TheDarkOne93 on 10/9/2014 at 00:13
Love: missions that are large in area and have a lot of busy work so that there is much to do in order to accomplish objectives and if the area was rigged with alarms, elite guards, and security automatons that would punish the player for being careless, but it would also bring a more challenging experience to the level that now you have to complete the level while the area is under alert, or you would have to find the main security station in order to turn off the security system(s).
I would love a mission to take place in the Baron's Palace with tons of security, and the City Army in force protecting it.
Hate: missions that take place away from the major factions (City, Hammers, Mechanists, and Pagans)

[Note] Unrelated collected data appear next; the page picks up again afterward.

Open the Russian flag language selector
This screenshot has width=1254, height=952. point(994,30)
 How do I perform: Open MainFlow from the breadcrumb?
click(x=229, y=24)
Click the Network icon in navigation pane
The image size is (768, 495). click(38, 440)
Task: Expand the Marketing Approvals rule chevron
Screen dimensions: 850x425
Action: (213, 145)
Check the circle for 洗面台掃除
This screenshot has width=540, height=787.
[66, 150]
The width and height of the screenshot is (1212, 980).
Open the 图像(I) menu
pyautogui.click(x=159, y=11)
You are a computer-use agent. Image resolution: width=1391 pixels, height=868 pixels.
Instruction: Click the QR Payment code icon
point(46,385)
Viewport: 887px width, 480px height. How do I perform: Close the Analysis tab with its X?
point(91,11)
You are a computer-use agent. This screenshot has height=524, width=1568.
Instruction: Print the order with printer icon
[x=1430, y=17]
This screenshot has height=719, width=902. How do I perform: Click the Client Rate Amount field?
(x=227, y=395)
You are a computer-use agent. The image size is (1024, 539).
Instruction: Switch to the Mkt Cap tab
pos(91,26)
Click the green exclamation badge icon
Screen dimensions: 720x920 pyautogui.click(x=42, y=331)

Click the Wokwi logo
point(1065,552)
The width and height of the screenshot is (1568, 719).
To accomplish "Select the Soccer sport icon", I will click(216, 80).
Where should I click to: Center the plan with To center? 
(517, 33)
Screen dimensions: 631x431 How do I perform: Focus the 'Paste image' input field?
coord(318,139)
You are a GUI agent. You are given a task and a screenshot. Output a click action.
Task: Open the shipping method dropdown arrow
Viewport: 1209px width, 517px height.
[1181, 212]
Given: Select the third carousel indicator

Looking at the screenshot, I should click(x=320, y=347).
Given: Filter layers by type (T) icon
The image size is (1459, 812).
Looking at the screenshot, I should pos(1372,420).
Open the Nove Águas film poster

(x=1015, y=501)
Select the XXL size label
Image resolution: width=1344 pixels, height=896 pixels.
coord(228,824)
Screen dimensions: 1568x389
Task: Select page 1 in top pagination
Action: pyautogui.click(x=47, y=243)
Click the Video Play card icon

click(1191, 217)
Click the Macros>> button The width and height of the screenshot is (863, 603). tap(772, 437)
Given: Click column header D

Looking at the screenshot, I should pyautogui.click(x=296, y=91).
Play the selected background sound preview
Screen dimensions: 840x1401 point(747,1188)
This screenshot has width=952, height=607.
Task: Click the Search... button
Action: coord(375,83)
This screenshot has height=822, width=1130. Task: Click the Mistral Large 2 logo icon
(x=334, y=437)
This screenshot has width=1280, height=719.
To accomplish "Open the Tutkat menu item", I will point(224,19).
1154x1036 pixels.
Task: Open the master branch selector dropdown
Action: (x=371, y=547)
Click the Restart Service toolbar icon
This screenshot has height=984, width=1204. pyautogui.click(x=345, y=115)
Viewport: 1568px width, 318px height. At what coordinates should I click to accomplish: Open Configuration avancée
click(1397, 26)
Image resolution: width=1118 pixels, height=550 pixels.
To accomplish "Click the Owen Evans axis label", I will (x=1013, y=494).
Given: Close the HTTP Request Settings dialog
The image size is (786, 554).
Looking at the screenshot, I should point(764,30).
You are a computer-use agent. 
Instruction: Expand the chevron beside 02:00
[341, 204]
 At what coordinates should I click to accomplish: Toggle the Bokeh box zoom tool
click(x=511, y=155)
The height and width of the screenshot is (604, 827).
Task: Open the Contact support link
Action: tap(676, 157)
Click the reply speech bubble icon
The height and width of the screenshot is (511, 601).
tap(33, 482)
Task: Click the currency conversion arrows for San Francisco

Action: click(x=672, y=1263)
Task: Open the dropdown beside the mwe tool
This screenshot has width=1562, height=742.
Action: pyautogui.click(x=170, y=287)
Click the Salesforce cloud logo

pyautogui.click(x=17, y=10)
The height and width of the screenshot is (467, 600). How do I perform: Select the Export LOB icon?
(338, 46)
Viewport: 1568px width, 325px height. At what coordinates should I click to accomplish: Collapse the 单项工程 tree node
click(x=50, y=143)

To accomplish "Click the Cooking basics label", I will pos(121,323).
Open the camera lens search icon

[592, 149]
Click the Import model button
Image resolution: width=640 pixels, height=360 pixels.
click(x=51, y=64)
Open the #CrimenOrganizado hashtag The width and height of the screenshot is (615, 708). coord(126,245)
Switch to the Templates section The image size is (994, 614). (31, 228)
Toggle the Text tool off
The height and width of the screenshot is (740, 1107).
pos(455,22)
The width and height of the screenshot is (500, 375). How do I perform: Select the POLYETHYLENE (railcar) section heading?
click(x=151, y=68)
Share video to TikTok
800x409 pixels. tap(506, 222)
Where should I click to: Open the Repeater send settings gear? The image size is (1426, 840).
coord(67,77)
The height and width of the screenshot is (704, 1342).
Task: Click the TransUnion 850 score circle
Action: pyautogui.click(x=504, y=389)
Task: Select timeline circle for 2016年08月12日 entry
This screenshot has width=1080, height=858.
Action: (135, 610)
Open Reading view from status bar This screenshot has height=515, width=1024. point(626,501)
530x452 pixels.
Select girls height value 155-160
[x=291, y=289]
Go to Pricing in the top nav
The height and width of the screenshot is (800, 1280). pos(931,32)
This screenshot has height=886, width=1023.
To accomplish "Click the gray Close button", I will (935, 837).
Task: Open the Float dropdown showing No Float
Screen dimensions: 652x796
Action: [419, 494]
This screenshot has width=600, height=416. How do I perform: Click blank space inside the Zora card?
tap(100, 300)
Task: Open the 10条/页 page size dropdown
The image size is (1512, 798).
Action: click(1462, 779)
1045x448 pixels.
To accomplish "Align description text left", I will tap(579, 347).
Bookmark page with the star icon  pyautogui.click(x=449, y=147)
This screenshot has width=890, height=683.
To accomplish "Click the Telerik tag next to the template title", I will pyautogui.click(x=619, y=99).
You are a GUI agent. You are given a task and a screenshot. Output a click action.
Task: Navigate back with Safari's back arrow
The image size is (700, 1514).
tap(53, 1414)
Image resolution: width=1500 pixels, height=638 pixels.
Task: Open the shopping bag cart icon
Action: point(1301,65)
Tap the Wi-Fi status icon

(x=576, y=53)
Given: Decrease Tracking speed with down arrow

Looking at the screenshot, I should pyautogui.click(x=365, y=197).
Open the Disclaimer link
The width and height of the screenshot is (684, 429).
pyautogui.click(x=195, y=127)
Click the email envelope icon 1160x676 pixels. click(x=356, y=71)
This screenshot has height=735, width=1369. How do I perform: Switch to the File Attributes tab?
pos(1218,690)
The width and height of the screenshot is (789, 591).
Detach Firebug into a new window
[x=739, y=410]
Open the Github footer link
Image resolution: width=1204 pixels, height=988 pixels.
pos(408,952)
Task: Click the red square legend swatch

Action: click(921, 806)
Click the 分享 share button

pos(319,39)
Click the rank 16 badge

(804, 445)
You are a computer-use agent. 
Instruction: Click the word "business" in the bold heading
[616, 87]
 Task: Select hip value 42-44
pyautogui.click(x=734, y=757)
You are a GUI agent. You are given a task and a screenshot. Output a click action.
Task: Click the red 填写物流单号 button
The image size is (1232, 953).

LostCitizen on 10/9/2014 at 08:06
Like:
- short to medium sized readables...
- ... which explain the story in the way that you feel important, because you will break these events, e.g.you will find some ancient treasure and you will change the history current. Also you ask yourself-what would happen if you never discovered these notes? The secrets will remain hidden forever, forgotten and nobody would know them anymore;
- making your own tools (e.g. in a factory...), but not too complicated.
Dislike:
- timed actions (although they are a nice change of pace sometimes; they also have to be reasonable and connected to the story);
- tremendous long lock-picking of the wooden boxes in the basement /barracks areas, containing only a couple of coins or broadhead arrows;
- long camvator sequences.
Zontik on 11/9/2014 at 12:19
Gathering loot as a final objective is just an evil. When you take your last piece of golden cake and have 4.5 seconds to find the rest... it kills the immersion.
Fortunately, it is rare method, and it is probably the only thing I don't like in OMs.